SSA already has taken steps to make it more difficult for unauthorized aliens to obtain social security numbers by requiring any individual over age eighteen who requests a social security number to have a face-to-face interview. SSA checks immigration status before issuing the social security card to anyone who did not receive a social security number as a child because they immigrated to this country. SSA also keeps information that designates whether the alien has full work authorization or is temporarily authorized to work with permission of INS. SSA will give social security numbers to individuals not authorized to work if needed to open up bank accounts or for other reasons not related to work, but the social security cards issued to these individuals clearly state that they are ineligible for employment.
Under the proposed verification system, the employer would not ask individuals if they are citizens or aliens. Instead, the individuals would be asked for a name and social security number. This information could then be verified with the computerized registry. The employer would be given a confirmation number if the information given by the employee matches the database information. This verification number would be kept by the employer and could be used as an affirmative defense if the employer is accused of knowingly hiring an illegal alien. If, for any reason, a match is not found within the system, the employer would receive acknowledgement that the verification process was carried out but that, as confirmation could not be made within the system, the employee should check with the local social security office to correct the problem. It would not be necessary-or possible-for the inquiry to give to the employer information about the reason why a match was not effected.

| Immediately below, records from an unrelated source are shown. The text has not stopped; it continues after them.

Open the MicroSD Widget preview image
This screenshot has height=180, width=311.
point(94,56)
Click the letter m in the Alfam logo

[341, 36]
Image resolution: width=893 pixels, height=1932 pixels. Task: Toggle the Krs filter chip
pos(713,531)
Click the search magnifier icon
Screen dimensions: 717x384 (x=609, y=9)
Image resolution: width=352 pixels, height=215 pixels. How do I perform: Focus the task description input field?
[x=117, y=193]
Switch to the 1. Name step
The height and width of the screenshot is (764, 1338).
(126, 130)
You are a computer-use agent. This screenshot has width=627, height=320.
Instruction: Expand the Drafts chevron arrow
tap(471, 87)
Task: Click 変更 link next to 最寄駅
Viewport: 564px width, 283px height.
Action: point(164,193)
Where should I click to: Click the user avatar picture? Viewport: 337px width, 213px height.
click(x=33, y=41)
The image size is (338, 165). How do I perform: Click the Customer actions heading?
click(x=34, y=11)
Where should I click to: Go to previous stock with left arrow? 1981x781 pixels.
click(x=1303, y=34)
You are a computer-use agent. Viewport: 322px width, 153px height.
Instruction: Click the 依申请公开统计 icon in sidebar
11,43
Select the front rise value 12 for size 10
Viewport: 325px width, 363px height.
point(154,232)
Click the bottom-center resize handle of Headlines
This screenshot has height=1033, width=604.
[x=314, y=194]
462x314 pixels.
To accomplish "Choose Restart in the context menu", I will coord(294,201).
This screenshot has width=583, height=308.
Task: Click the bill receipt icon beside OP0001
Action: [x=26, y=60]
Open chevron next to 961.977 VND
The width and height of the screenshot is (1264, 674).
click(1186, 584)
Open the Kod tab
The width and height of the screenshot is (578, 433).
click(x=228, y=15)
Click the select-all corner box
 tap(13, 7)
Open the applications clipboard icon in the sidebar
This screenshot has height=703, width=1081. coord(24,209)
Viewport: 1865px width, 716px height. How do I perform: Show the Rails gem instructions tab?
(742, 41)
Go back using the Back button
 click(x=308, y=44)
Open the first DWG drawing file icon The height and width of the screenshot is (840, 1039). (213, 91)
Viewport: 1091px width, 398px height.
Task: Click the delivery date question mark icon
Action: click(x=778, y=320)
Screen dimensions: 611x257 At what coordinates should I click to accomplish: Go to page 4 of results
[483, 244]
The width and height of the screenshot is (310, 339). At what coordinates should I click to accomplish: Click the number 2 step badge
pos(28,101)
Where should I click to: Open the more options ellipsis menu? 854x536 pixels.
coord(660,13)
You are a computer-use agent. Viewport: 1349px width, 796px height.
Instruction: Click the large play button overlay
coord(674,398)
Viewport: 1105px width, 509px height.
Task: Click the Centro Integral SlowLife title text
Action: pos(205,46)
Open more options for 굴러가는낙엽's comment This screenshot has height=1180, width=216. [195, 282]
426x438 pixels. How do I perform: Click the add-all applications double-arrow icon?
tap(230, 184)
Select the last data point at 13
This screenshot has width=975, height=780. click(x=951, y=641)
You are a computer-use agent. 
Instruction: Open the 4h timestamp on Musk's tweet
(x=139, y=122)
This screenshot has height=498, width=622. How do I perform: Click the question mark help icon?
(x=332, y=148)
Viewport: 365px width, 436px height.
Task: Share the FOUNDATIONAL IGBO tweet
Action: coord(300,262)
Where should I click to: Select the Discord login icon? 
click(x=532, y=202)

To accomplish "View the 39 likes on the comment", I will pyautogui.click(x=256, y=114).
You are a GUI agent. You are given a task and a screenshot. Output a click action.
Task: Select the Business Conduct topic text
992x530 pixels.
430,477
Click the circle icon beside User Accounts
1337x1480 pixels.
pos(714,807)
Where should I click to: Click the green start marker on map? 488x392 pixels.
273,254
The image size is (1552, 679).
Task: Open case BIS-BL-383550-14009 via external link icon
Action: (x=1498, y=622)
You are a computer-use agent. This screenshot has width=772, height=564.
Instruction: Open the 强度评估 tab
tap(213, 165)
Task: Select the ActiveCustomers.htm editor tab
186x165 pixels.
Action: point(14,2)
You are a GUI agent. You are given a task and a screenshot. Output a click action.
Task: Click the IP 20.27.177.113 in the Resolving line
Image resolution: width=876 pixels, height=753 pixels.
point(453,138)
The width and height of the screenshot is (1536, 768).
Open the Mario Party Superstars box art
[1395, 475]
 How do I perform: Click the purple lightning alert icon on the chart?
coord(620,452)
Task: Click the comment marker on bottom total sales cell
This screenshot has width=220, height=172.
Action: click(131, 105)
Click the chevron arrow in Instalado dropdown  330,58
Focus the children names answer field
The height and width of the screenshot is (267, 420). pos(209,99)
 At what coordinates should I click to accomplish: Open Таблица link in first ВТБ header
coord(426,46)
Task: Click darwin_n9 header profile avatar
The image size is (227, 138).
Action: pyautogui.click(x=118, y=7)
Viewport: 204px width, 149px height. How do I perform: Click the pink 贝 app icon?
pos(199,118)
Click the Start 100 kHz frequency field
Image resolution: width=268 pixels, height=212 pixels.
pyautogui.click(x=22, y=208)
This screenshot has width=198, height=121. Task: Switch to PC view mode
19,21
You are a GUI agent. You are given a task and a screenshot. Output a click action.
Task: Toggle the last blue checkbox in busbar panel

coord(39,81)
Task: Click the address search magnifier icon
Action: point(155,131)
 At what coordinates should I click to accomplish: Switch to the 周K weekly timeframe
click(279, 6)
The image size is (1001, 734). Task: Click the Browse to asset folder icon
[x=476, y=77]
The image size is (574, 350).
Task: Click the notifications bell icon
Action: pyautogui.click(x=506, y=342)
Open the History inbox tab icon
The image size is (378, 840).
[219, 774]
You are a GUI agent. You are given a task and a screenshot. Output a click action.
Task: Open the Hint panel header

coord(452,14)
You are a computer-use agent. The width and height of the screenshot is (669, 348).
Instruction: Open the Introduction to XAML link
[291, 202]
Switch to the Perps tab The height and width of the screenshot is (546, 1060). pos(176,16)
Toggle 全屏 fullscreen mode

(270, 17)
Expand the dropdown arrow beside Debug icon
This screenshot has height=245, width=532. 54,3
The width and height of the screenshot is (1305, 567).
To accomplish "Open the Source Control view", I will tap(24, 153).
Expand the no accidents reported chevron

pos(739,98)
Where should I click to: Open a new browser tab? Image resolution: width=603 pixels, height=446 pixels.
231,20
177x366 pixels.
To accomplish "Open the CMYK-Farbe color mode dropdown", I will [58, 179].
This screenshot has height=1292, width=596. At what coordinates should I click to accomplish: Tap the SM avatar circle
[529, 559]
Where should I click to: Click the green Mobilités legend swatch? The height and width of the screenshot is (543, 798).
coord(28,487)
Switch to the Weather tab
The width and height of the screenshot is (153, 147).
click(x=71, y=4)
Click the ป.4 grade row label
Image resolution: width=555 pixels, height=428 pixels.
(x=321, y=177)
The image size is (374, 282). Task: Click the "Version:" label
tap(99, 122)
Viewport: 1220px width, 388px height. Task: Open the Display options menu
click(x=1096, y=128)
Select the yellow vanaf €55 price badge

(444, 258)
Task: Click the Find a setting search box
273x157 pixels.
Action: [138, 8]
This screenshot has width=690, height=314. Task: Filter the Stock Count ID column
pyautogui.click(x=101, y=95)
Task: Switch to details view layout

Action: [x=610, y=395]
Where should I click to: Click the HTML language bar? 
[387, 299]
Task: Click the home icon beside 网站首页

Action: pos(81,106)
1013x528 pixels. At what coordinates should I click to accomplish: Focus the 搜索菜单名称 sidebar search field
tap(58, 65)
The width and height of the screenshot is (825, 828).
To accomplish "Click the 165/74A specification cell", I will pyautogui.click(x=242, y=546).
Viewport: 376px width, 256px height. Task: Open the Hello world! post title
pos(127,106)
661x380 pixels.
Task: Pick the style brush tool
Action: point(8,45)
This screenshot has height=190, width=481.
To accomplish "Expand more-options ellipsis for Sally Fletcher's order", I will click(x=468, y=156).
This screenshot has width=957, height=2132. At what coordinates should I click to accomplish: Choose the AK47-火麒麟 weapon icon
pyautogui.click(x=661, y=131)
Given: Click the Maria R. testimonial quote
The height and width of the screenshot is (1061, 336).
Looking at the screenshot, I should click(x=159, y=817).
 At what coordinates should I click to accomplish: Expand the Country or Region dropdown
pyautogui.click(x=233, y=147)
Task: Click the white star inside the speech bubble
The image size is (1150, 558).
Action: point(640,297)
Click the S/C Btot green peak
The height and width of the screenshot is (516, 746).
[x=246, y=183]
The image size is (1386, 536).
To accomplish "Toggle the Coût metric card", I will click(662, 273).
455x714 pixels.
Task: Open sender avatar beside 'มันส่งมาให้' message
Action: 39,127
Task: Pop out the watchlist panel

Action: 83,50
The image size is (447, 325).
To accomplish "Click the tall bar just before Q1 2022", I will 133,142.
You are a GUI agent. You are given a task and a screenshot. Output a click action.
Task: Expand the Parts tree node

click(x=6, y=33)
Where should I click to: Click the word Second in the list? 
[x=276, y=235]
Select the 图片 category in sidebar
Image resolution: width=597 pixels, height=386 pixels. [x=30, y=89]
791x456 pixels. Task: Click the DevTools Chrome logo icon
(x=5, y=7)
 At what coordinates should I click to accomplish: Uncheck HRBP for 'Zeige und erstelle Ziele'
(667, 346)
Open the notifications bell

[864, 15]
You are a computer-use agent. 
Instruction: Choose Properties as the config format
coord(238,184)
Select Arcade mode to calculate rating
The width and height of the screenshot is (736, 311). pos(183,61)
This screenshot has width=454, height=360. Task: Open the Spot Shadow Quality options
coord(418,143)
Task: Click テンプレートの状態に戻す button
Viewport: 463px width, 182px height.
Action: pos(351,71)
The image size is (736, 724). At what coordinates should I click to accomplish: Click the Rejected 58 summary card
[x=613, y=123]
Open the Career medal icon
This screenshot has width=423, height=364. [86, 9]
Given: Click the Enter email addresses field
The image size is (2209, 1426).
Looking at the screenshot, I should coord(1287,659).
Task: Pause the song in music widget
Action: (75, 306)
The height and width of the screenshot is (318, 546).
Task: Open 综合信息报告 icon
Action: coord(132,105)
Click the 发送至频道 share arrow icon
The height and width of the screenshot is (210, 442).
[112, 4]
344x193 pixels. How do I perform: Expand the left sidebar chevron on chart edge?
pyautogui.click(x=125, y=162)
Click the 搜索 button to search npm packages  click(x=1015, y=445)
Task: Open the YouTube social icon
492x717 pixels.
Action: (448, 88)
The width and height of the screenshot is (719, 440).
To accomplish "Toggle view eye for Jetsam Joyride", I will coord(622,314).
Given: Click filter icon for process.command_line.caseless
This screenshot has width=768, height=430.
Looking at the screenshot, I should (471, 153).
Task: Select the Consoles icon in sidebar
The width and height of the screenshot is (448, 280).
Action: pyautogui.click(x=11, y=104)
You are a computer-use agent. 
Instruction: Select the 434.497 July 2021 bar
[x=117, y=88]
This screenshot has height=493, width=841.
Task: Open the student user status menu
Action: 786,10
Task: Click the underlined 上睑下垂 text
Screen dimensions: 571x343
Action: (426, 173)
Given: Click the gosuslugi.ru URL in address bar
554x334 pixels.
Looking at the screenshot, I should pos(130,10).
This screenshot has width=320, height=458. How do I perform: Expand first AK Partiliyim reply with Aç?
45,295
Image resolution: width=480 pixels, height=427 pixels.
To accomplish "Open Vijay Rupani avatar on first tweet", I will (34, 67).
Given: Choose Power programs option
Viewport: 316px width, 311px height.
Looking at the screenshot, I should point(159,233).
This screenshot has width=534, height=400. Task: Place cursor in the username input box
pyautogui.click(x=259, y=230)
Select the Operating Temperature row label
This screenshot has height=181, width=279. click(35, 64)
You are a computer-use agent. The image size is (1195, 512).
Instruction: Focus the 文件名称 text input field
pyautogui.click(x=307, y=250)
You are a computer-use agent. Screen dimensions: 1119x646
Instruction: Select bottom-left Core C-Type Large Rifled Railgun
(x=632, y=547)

Also under this approach, in situations where the worker has temporary authorization to work, the employer could be told the individual has work authorization but to reverify as of a particular date when the eligibility expires. By the time of reverification, the information would be updated to include the individual's current employment eligibility status. The computer registry also could verify that an alien granted authorization to work for a specific employer, for example, under certain nonimmigrant visas, did not obtain employment elsewhere. Some of the costs of the new system may be offset by savings if the computer system allows extension of work eligibility to be done through updating of the database rather than through issuance of a new INS employment authorization document [EAD].
The Commission believes a computerized registry based on the social security number is the most promising option for verification because it holds great potential for accomplishing the following:
The Commission recommends that the President immediately initiate and evaluate pilot programs using the proposed computerized verification system in the five states with the highest levels of illegal immigration as well as several less affected states. We are pleased that the President's immigration initiative and FY 1996 budget includes funding to begin the pilot programs.
A pilot program will: permit the testing of various approaches to using the proposed verification system; provide needed information about the advantages, disadvantages, and costs of the various approaches; develop and evaluate measures to protect civil rights and civil liberties; and ensure that any potential obstacles, such as the quality of the data used in the registry, are addressed prior to national implementation. Assuming the results are positive, Congress should pass the necessary statutory authorities to support more effective verification.
The Commission recommends that these projects be undertaken in the high impact states because that is where the bulk of the illegal alien problem is. We did not recommend that the pilots be undertaken throughout all of the five states immediately. Pilot projects should start small. At each step, we should have results to determine what to do next.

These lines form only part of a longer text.